Rob Vickerman, référence du rugby à VII anglais et commentateur de tous les événements depuis une décennie, en a vu, de toutes les nations, de tous les styles. Et son verdict claque comme une vérité absolue : Antoine Dupont a battu les temps de passage de tous ses prédécesseurs quinzistes avec son intégration express au VII. Allant jusqu’à désavouer certains de ses principes : "Je me rappelle avoir eu une discussion avec Sonny Bill en 2015 et j’avais dit qu’il fallait six mois pour s’immerger dans cette discipline, faire la bascule tactique, psychologique, physique. Dupont est arrivé il y a deux semaines et on dirait qu’il est là depuis des années." 

Après deux entrées en jeu en guise de repérages au Canada, le Toulousainn n’a eu de cesse d’épater la galerie à chacune de ses sorties jusqu'à s'affirmer comme un des éléments les plus déterminants : "Si vous regardez son tournoi à Vancouver, huit de ses dix actions ont été positives." La preuve, si besoin, qu’il n’avait pas été intronisé dans l’équipe type de l’étape pour des raisons seulement commerciales…

"Ça provoque un déclic"

À Los Angeles, où son temps de jeu est allé logiquement crescendo, signe aussi d’une endurance remarquable, il a encore brillé sous différentes facettes. Sans surjouer, à l’instinct : on l’a vu chevaucher sur un demi-terrain entre plusieurs défenseurs – démontrant ainsi que sa vitesse sur 40 mètres lui permettait de créer des différences dans la discipline, gérer avec à propos des situations d’infériorité numérique, défendre comme il le fallait et même offrir un essai par une passe au pied : "On n’est pas trop habitué à voir cela mais ça a marché, en souriait après coup Stephen Parez-Edo Martin.
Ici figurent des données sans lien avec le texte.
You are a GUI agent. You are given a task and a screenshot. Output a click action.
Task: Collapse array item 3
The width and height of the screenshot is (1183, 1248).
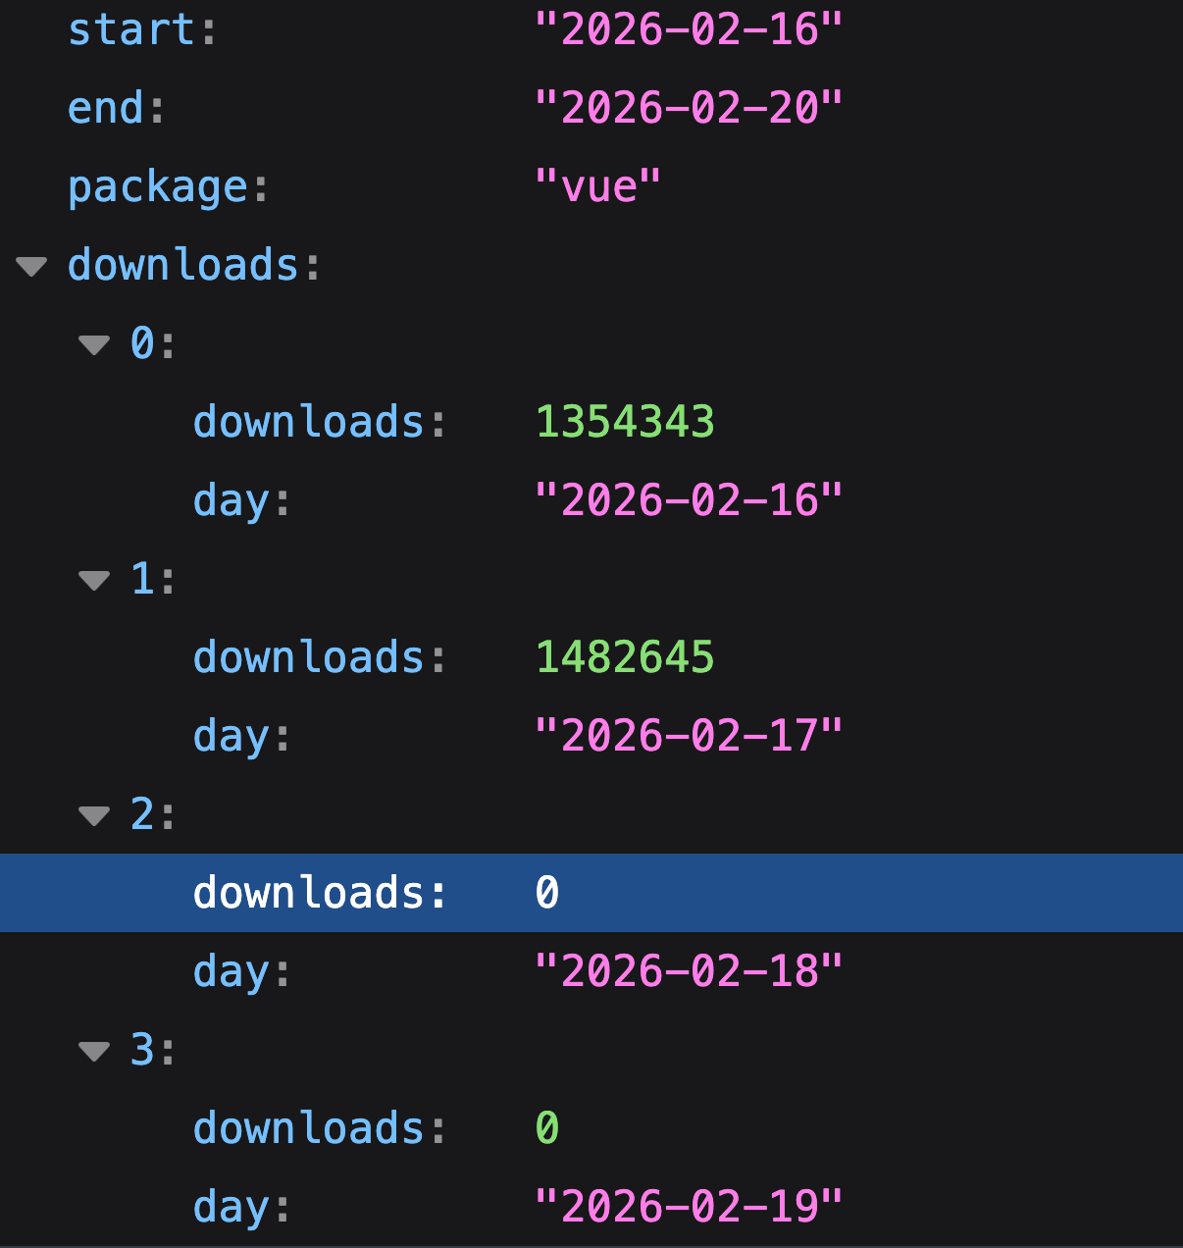point(94,1051)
S’il nous sort des coups d’éclat comme ça, c’est parfait. C’est une autre corde à notre arc. Il sait tout faire." 

Son apport va bien au-delà de ses actions en tant que telles : "On attendait justement de lui qu'il amène son expérience, son sang-froid." "Le fait qu'il soit là nous pousse à donner le meilleur de nous-mêmes", prolonge William Iraguha.

De l’extérieur, Rob Vickerman le voit ainsi : "Depuis 18 mois, la France a beaucoup progressé mais avec Antoine Dupont, elle peut franchir le dernier cap. Avoir un joueur comme lui dans son effectif, ça provoque un déclic. Quand vous avez un tel élément dans votre équipe, ça enclenche un cercle vertueux, ça donne confiance et ça rehausse tous vos standards de ce que vous pensiez être bien." 

Et à en croire le principal intéressé, le meilleur reste à venir : "À chaque fois que je suis sur le terrain, je progresse. Après, je ne fais pas non plus des bilans quotidiens pour savoir où j’en suis. Je continue d’apprendre, de me nourrir, au fil des analyses, des discussions avec les mecs." 

La conclusion risque d’en inquiéter plus d’un, sur le circuit, en vue des prochaines retrouvailles : "Je me familiarise encore avec ce sport mais, pour le moment, ça ne se passe pas trop mal." Un bien doux euphémisme.

 

En dehors des terrains

"Il y a dix jours, c’est Lionel Messi qui était ici et il avait rempli le Dignity. C’est le super pouvoir des génies du sport d’arriver à soulever les foules tant elles sont respectées. C’est comme Lebron James au basket. Antoine Dupont, aussi, fait cet effet-là. Le rugby a eu peu d’icônes comme lui." Si elle mérite d’être relativisée à l’échelle du rugby, la comparaison de Rob Vickerman, ancien capitaine de l’Angleterre à VII devenu commentateur du Sevens Series, a trouvé une résonance indubitable de Vancouver à Los Angeles : à défaut de remplir les enceintes, le demi de mêlée français a attisé une curiosité inédite dans des contrées peu au fait de l’actualité ovale.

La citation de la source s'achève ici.